In: Operations Management
What is a three level performance based compensation stucture and how does it apply to the 3 levels of administration (managers, vice presidents and CEO's)
3 Level performance based compensation structure is based on the principle of directly linking the compensation paid to an employee, based on the work performed by him or her. There are 3 levels in which the performance gets divided – Level 1, Level 2, Level 3. The incentives as well as hikes and bonuses are based on Level acquired by the employee due to his performance.
Managers must be paid on the principle of performance based compensation structure. This is so because, the differential in compensation will boost the morale of the managers and they will work to enhance their overall performance.
Vice Presidents are usually the SMEs of business and the department, they must be paid good so that the talent is retained with the company itself. So after setting the high base pay for the level of VP, pay for performance attribute can be made applicable where the VP is paid a hike and bonus, as per the targets achieved by him.
The CEO compensation must be performance based to keep it fair and ethical. If the company is not performing well, then the CEO does not deserve to draw higher salaries. This will also improve the answerability of the CEO towards the company’s performance.

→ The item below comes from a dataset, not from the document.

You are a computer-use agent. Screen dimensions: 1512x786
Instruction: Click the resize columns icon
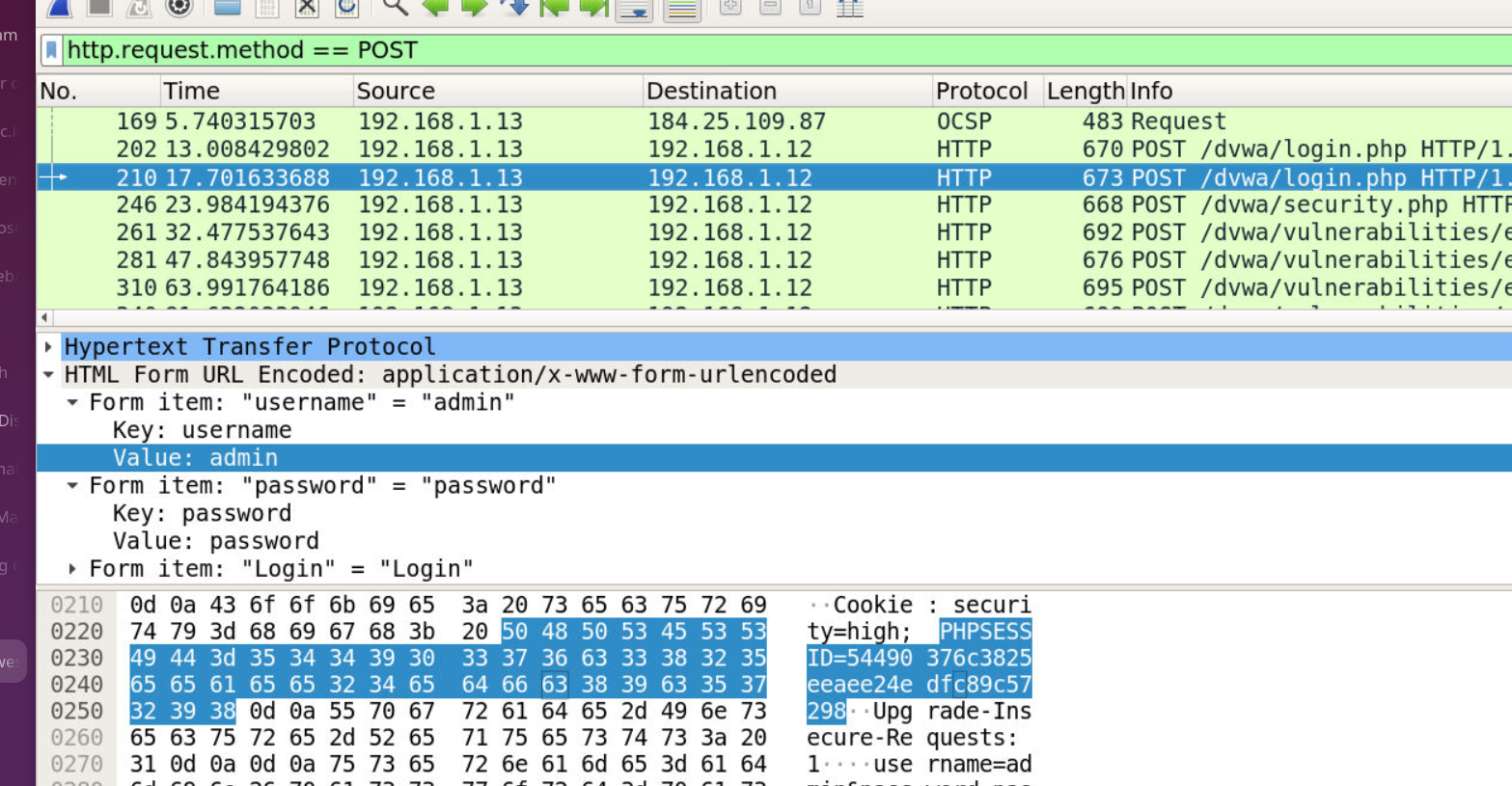click(849, 8)
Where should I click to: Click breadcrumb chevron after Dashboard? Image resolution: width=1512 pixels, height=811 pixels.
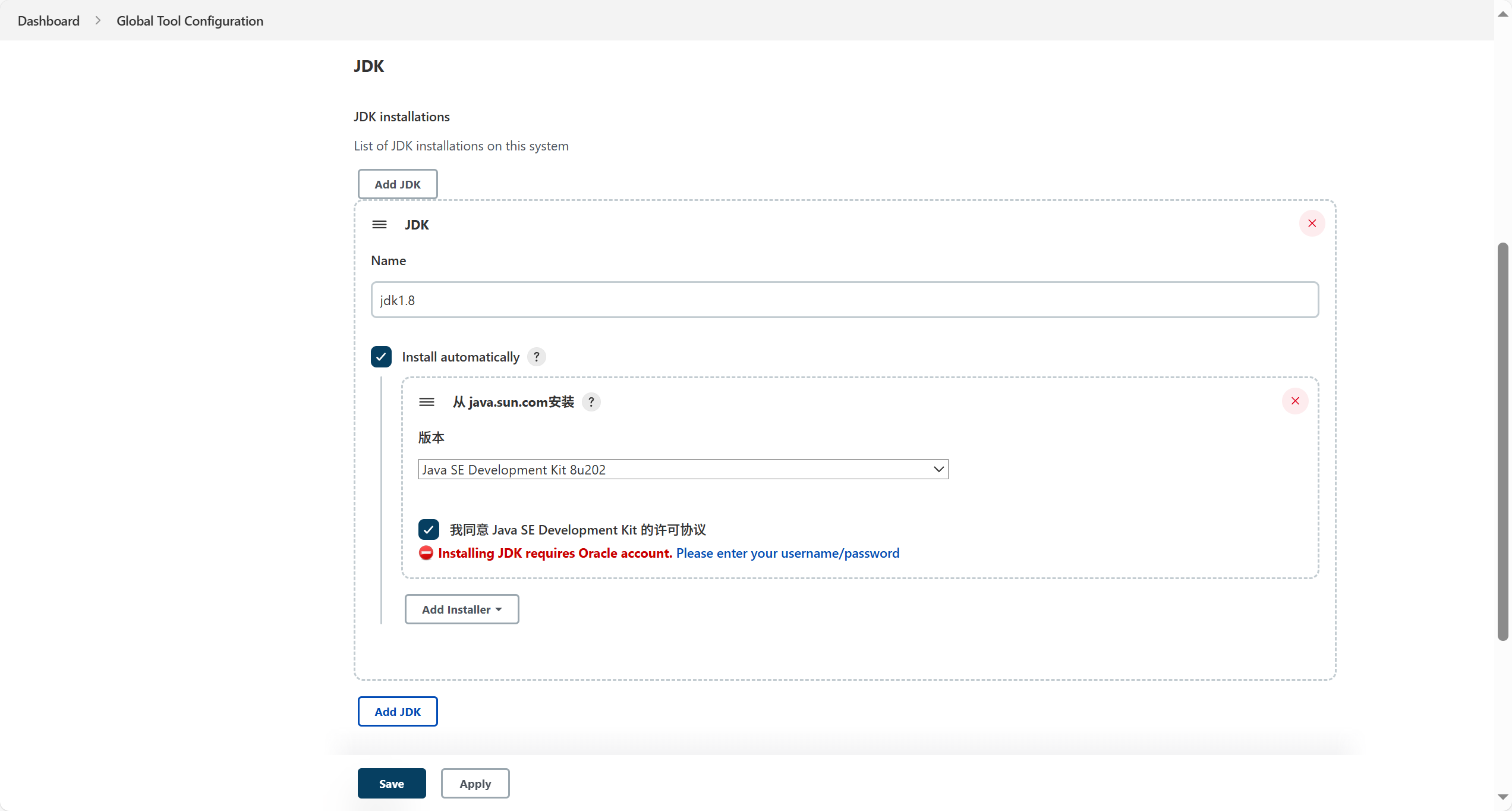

CEO’s compensation must be directly linked to the risks that the company takes, under his leadership. If the risk fares well, then the CEO can have a part in the profits. However, if his decision was not effective and the company went to losses, he must bear the burden of his losses as well. In such case, the compensation cut will be directly related to the company’s performance. Pay for performance must be the golden mantra used in CEO’s compensation ruling.